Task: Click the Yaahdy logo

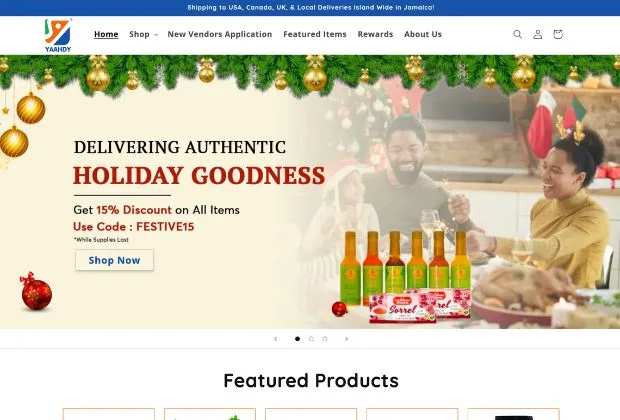Action: [58, 35]
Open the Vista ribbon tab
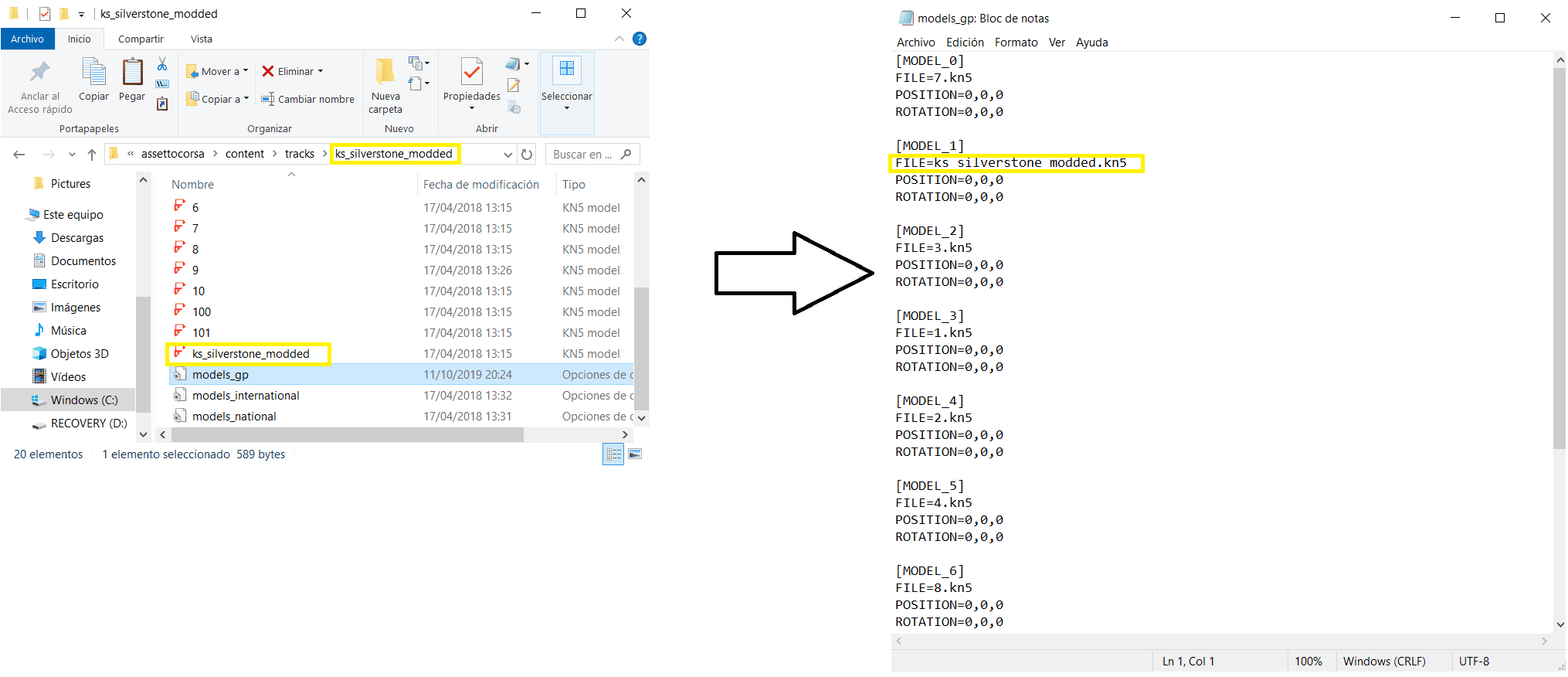Screen dimensions: 1568x677 tap(202, 39)
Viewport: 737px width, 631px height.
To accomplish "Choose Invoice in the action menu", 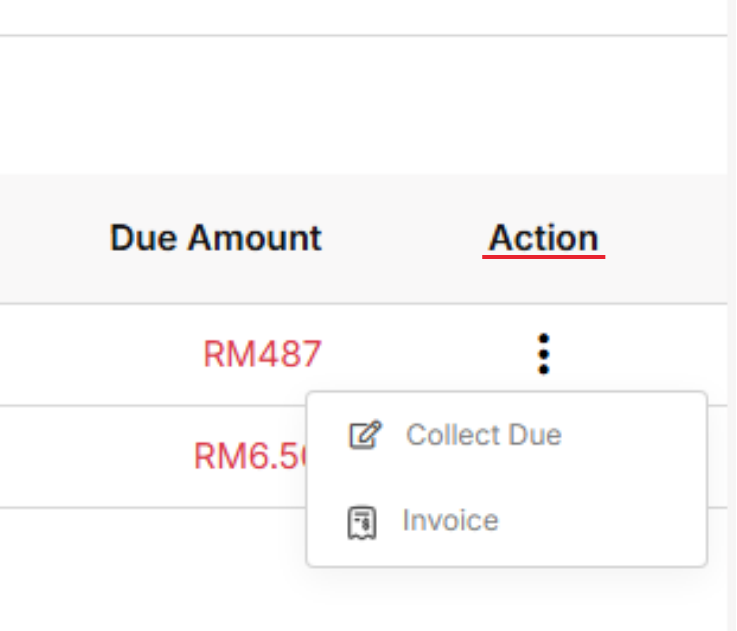I will [450, 521].
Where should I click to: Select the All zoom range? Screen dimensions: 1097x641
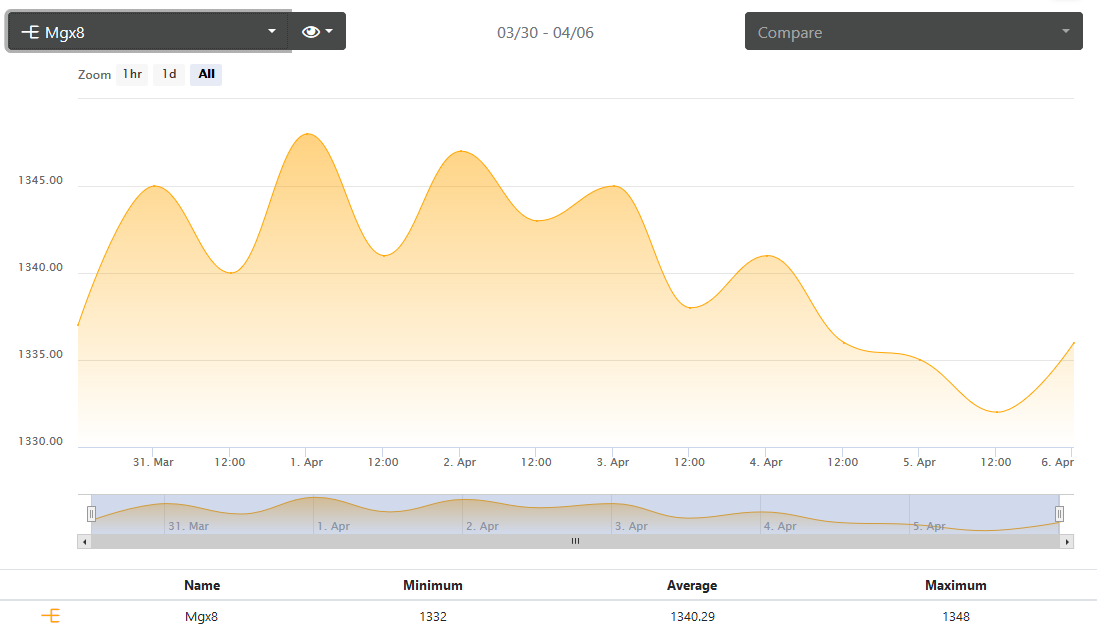pyautogui.click(x=206, y=74)
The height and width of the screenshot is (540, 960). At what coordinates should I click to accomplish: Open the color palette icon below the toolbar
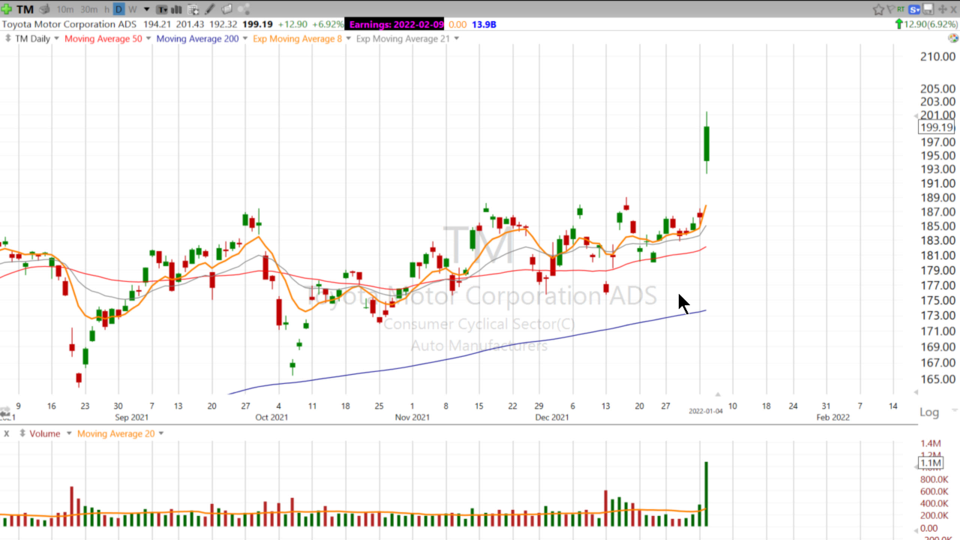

» Problem description
Throughout the data above, report every line that contains the string "height".

» Output below
Viewport: 737px width, 631px height.
The height and width of the screenshot is (540, 960). At what coordinates should I click to accomplish: Open the color palette icon below the toolbar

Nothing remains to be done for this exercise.